Tuesday, September 27, 2016

BRAMBLES: September Harvests

Industrial harvesting the norm in New Zealand

An historically early start to the 2016 premium wine grape harvest of the North Coast continues as we move into the shorter days of autumn.  Seasonally, our local bounty presents itself at local farmers markets and displays colorfully across the produce departments of our favorite markets.  Harvest annually gives each of us an attachment to our local landscape, to its rich, nurturing environment and the sustainable talents of its many dedicated local farmers. Here in Sonoma county, recent Harvest Fair Awards annually offer a marketing boost to many a small to medium sized winery; often presenting an all too brief, fleeting opportunity that can reward the tireless production efforts, the demanding work that occurred long ago in their respective local vineyards and cellars.

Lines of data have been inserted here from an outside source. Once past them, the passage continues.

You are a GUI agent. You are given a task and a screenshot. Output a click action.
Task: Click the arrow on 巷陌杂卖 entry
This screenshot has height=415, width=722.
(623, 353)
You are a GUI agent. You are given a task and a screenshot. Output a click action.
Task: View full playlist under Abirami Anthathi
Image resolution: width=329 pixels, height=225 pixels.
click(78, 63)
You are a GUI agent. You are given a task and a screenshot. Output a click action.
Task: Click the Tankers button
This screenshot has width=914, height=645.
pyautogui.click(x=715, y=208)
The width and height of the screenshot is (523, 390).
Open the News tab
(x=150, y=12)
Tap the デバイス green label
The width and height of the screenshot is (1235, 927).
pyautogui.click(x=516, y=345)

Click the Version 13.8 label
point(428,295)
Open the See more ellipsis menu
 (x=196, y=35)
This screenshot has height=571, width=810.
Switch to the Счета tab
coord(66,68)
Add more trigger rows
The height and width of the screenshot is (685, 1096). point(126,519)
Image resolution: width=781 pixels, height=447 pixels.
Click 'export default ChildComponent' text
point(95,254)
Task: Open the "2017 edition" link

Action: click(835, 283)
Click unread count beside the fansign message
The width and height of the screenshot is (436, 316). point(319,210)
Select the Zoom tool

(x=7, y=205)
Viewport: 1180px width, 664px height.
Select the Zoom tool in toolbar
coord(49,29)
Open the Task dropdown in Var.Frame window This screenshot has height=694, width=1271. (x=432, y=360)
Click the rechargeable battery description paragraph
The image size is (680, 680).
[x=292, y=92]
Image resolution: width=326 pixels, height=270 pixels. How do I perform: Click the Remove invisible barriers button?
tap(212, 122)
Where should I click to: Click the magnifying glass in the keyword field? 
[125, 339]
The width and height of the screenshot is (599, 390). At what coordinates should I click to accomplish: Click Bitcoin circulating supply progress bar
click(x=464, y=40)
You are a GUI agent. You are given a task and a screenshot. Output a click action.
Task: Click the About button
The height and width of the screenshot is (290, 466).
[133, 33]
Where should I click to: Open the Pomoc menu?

Effects from sustained drought and recent years of above average winegrape yields combine with ever increasing costs of farming to consistently challenge these local grape growers. Not only a surplus suppression of the spot market grape pricing, but also the vanguard of vineyard pests such as the european grapevine moth and the glassy-winged sharpshooter continue to keep growers ever vigilant, even as combative efforts continue in many research labs such as those of UC Davis & Fresno State.  Current mergers and real estate acquisitions now trend across much of the premium wine sector, spurred on by the rise of premium retail wine sales, allowing bigger wine companies to strengthen their positions as consumers 'trade-up'. Even as growers here increasingly move towards ecological vineyard sustainability under the sun of this unprecedented environment, our local grape farmers still continue produce some of the finest winegrapes in the world.  It is their collective efforts, this rich annual bounty that we celebrate!
Cap of red grape skins from CO2 production

With this year's early fruit set due to fair spring conditions, generally cooler nights across most regions, and a longer than average vineyard hang-time that allows the phenol and flavor developments that characterize a higher quality vintage, most growers will currently be satisfied with their results. "While crop loads are down, the vines are very focused on the remaining fruit. It should be another high quality year", according to Santa Lucia Highlands grower, Steve McIntyre.  "It's been a nice, relatively even season without extremes", noted Russian River Valley winemaker, David Ramey.
A new grape pomace hill in Carneros, Napa
As wine lovin' consumers we often pull a bottle to share, to enhance a meal or to celebrate an event.  That wine can fulfill or exceed thirst-driven expectations, it can impress our fellow tasters with its prominence or its rich complexity or its terrific value.  While it has long been simply said that great wine is made in the vineyard, in most of those bottles it is simply the rewarded efforts of September harvests.  Thank you California premium grape farmers!


Cheers & Prost!

Tasting Values:
Sherwood Estate; Sauvignon Blanc; Marlborough 2014 - a green straw hue introduces generous  aromas of green wet mop with jalapeno, then presents searing acid and lime pith extending to a long finish.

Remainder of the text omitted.